It took 13 years before Boon Thau Loo embraced entrepreneurship. Here's why he says more academics like him need to take the leap — and why Philly's future relies on it.

Termaxia cofounders Changbin Liu (left) and Boon Thau Loo. (Courtesy photo)’s Editorial Calendar explores a different topic each month. The August 2018 topic is Technologists of Color. These stories highlight the contributions of technologists and entrepreneurs of color across’s five markets.

This is a guest post by Boon Thau Loo, a professor at the University of Pennsylvania and the cofounder of Termaxia.

I grew up in Singapore, a tropical island in the Far East. At age 20, I packed up my bags and headed to California, where I studied computer science at the University of California-Berkeley and Stanford University. The mid-1990s and early aughts were an interesting time to be in Silicon Valley as a self-professed nerd. I remember proudly wearing a “Java 1.0” free T-shirt given out by Sun Microsystems at the launch of its revolutionary new programming language called “Java,” a language I lost no time in learning.

But what I remember most vividly about the Bay Area was the startup culture.

I was in awe at the IPO of Inktomi, an internet-infrastructure company that spun out of a research team at Berkeley. Inktomi, at one time, powered the world’s internet search infrastructure. It was my first realization that university research can really shape and change the world. As I went across the bay to Stanford for my master’s degree, I had the good fortune of working at VMware during its formative years as a university spinoff, learning the ropes from a Stanford professor and his highly talented team of engineers who later developed a multibillion-dollar company behind what we call “cloud computing” today.

My leap

While my interests in startups were shaped by my experiences working in Silicon Valley, it would take me a whole 13 years, after my Ph.D. studies at Berkeley and promotion to Associate Professor at the University of Pennsylvania to take my own entrepreneurship plunge.

In 2013, Gencore Systems was born out of research work that my students and I did at Penn. We built a piece of easy-to-configure software that allowed us to understand complex application interactions simply by observing network traffic. We soon realized the hard way that cool technology does not make a business, and after numerous pivots, we converged on a good use-case based on microservices performance monitoring. Gencore was born and raised in Philly and backed by StartUp PHL. The company moved to San Francisco after two years, raised a Series A, rebranded as Netsil, and was successfully acquired 2.5 years later by Nutanix Inc. (ironically, a competitor of VMware).

The most important lesson I learned from my first startup experience is that a technology, no matter how sophisticated, does not make a company, unless one ties the technology to a compelling business case.

I take great pride in seeing our own Penn Engineering students (doctoral, master’s and undergrads) lead Netsil to great heights, further than I myself could as a professor.
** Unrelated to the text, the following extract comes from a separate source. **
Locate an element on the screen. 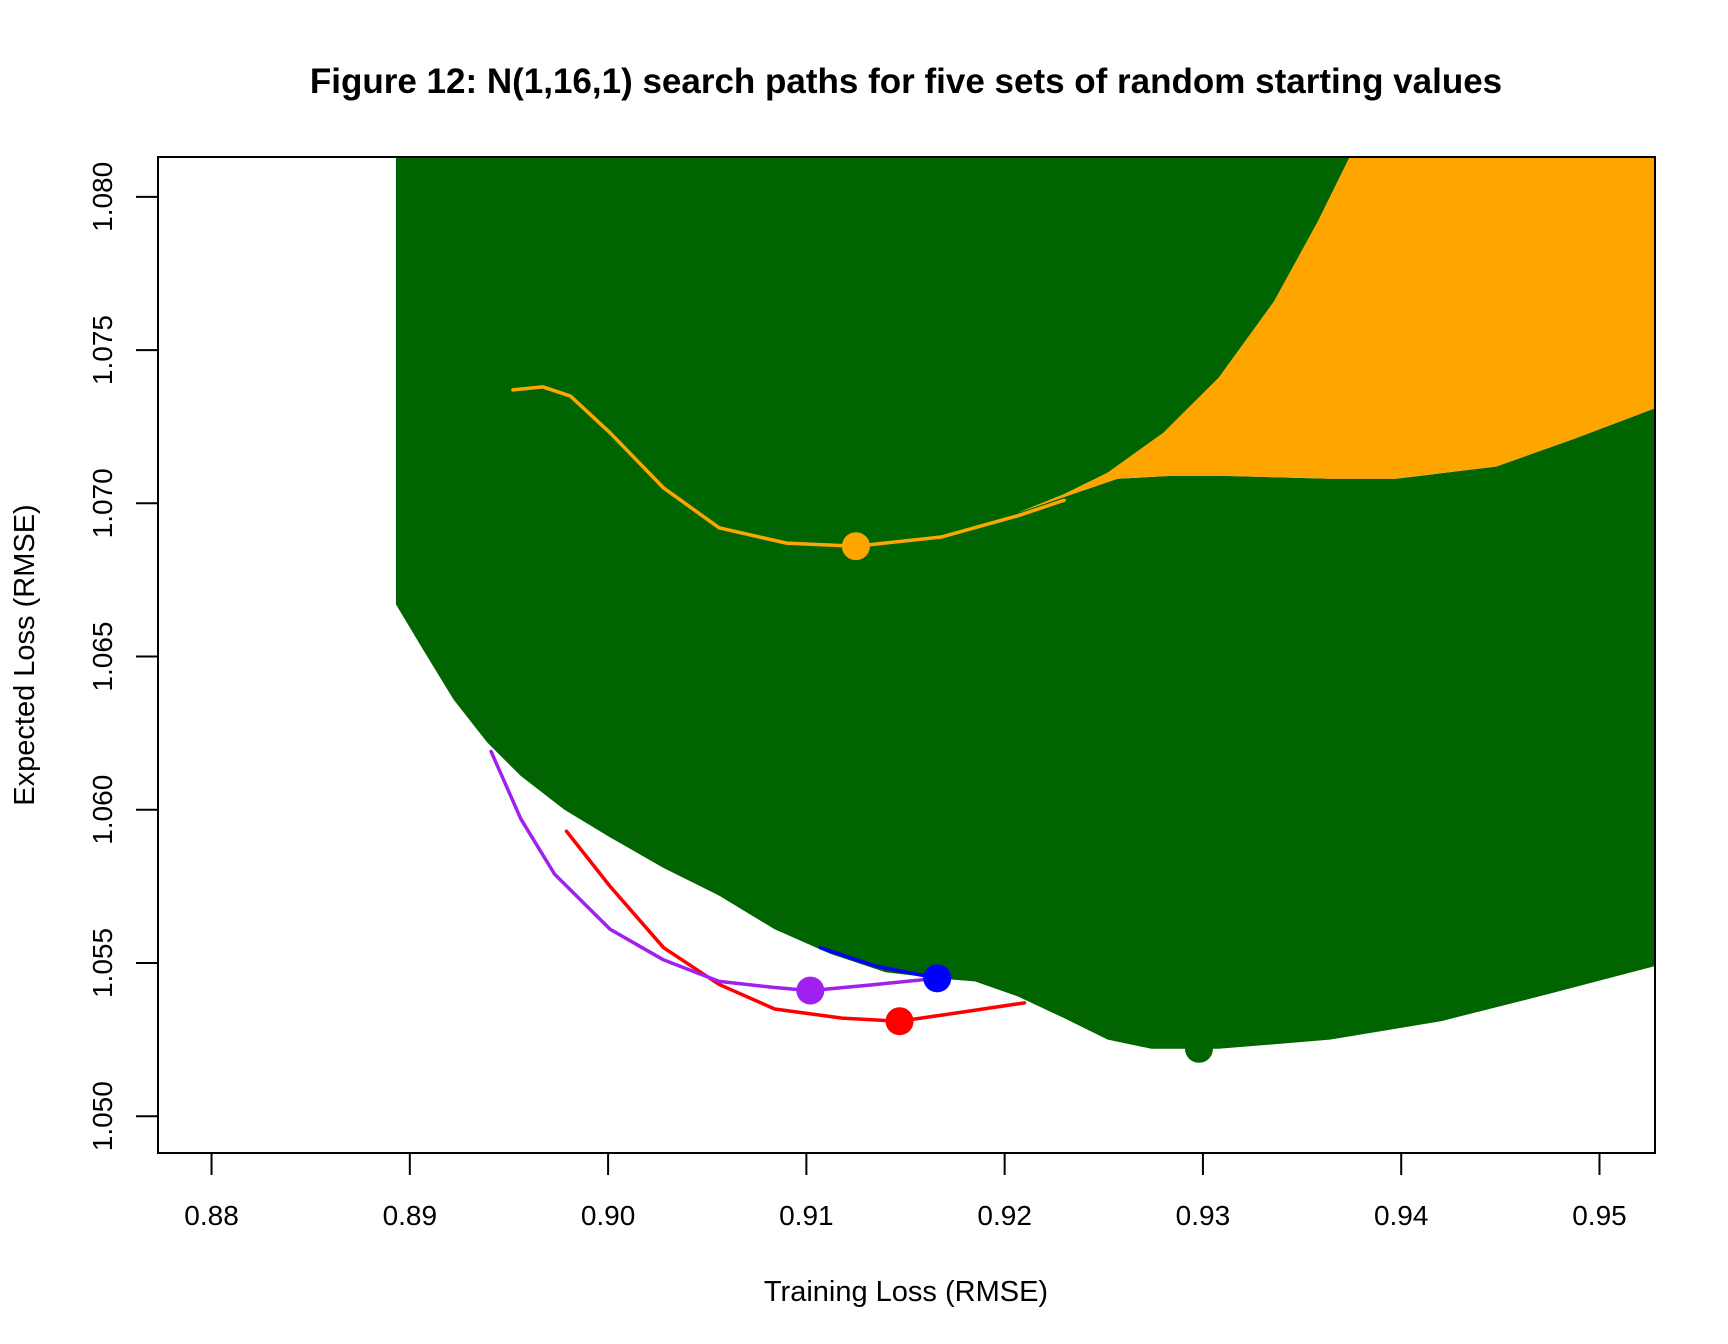 The image size is (1728, 1344). x-tick-label: 0.94 is located at coordinates (1402, 1216).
That to me is my most satisfying part of the Gencore/Netsil’s story.

I am now working on my next startup, Termaxia, backed again by StartUp PHL and Ben Franklin Technology Partners. I cofounded Termaxia with a former Ph.D. student of mine, addressing a pain point in the costs of running exabyte-scale storage systems in data centers. We offer a promising software-defined storage solution that consumes little power but outperforms competitors on the market by a large margin.

More academics need to take the entrepreneurial plunge

Looking ahead into the future, I continue to be very excited about the IT infrastructure space, which is permanently ripe for disruption.
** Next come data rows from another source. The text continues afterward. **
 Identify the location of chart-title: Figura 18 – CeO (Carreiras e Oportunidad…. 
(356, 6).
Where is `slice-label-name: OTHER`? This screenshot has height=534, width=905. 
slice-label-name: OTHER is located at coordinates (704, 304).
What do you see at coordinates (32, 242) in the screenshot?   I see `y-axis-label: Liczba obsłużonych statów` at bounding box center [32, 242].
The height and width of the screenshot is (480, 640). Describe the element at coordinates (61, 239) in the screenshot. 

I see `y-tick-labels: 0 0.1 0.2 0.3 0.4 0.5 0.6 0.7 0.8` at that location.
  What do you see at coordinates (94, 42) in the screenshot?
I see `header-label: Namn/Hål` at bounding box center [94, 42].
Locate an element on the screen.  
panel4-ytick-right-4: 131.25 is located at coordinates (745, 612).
The future of technology in Philadelphia is brighter than ever. We have the talent to compete with the Silicon Valleys, Seattles and the New York Cities of the world. To get there, we need to see more academics take the entrepreneurial plunge in Philly, leveraging the intellectual capacity at our universities.

Crossing the academic chasm is hard, but it need not be lonely.
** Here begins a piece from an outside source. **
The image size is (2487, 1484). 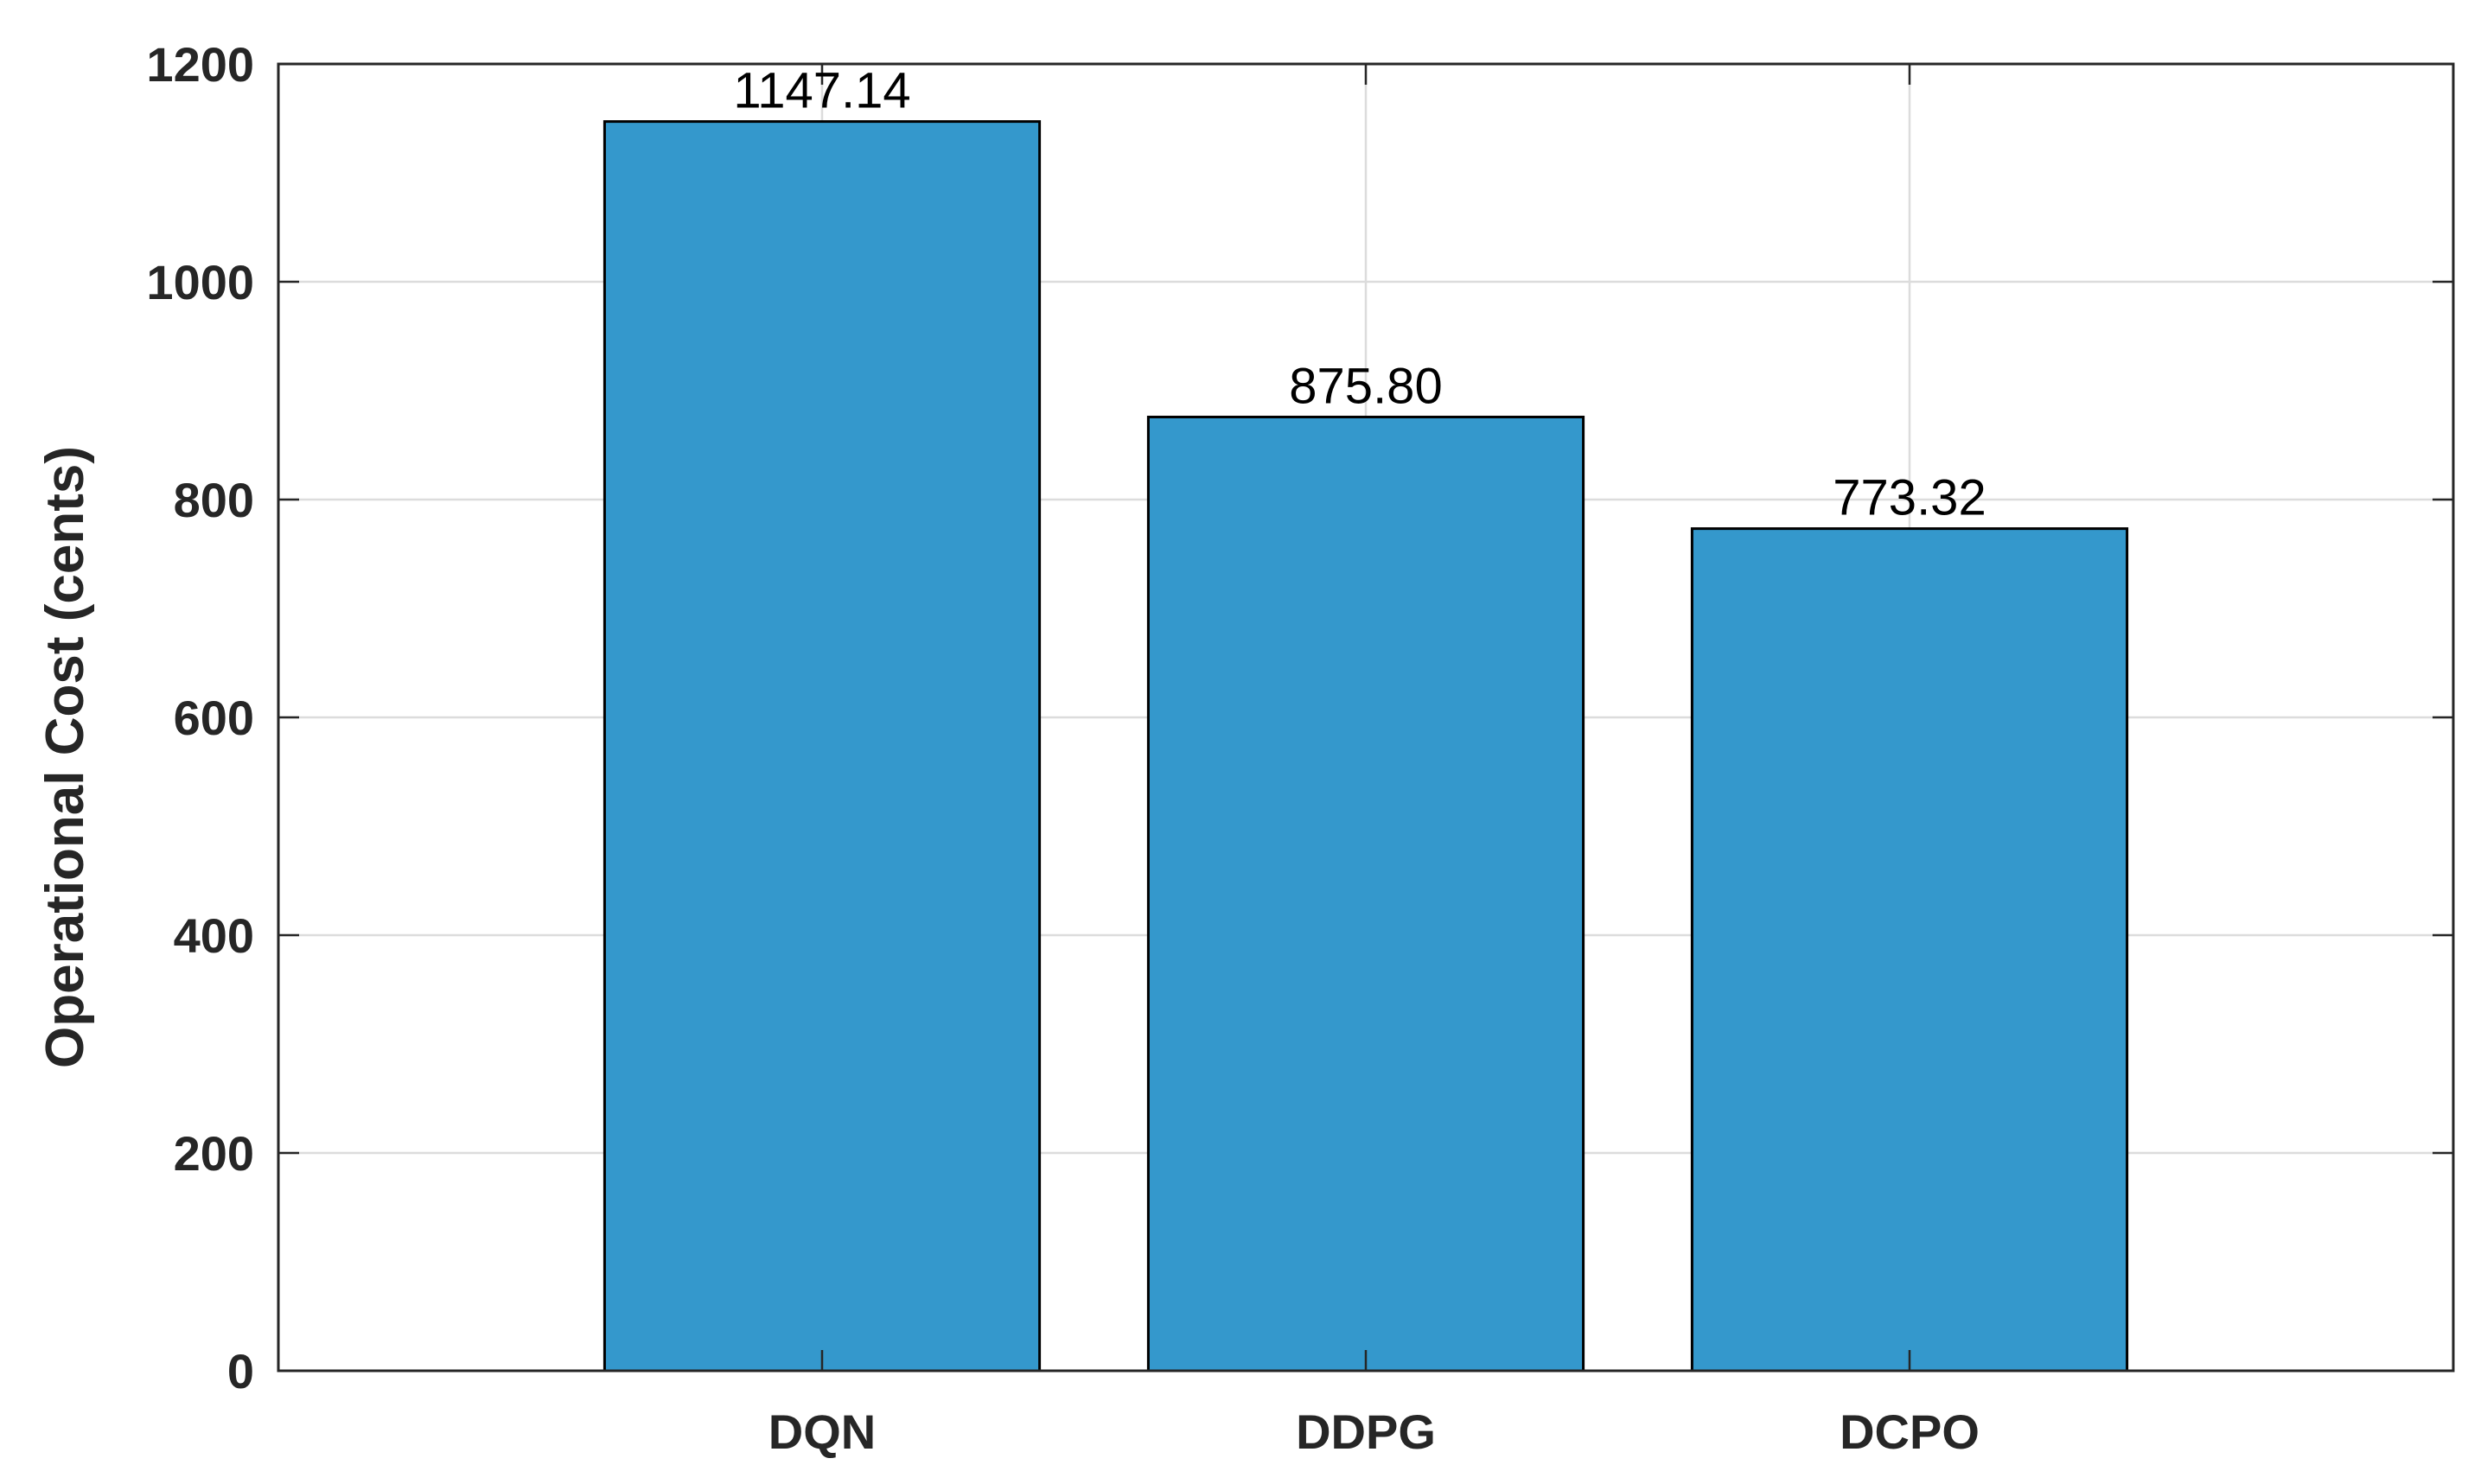 What do you see at coordinates (822, 1432) in the screenshot?
I see `x-tick-label-dqn: DQN` at bounding box center [822, 1432].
In fact, it takes a village to succeed. We need an ecosystem of investors who are willing to take bets in early stage startups led by technical founders, investors who have the domain knowledge to see far into the future of technology. We need more success stories in the B2B space. We also badly need to keep our talent in town. At the top of my wish list is to see more of our young engineering talent remain in Philly. I believe this will happen in the next 10–20 years, as startups thrive, and we create the kind of jobs that will keep our finest here.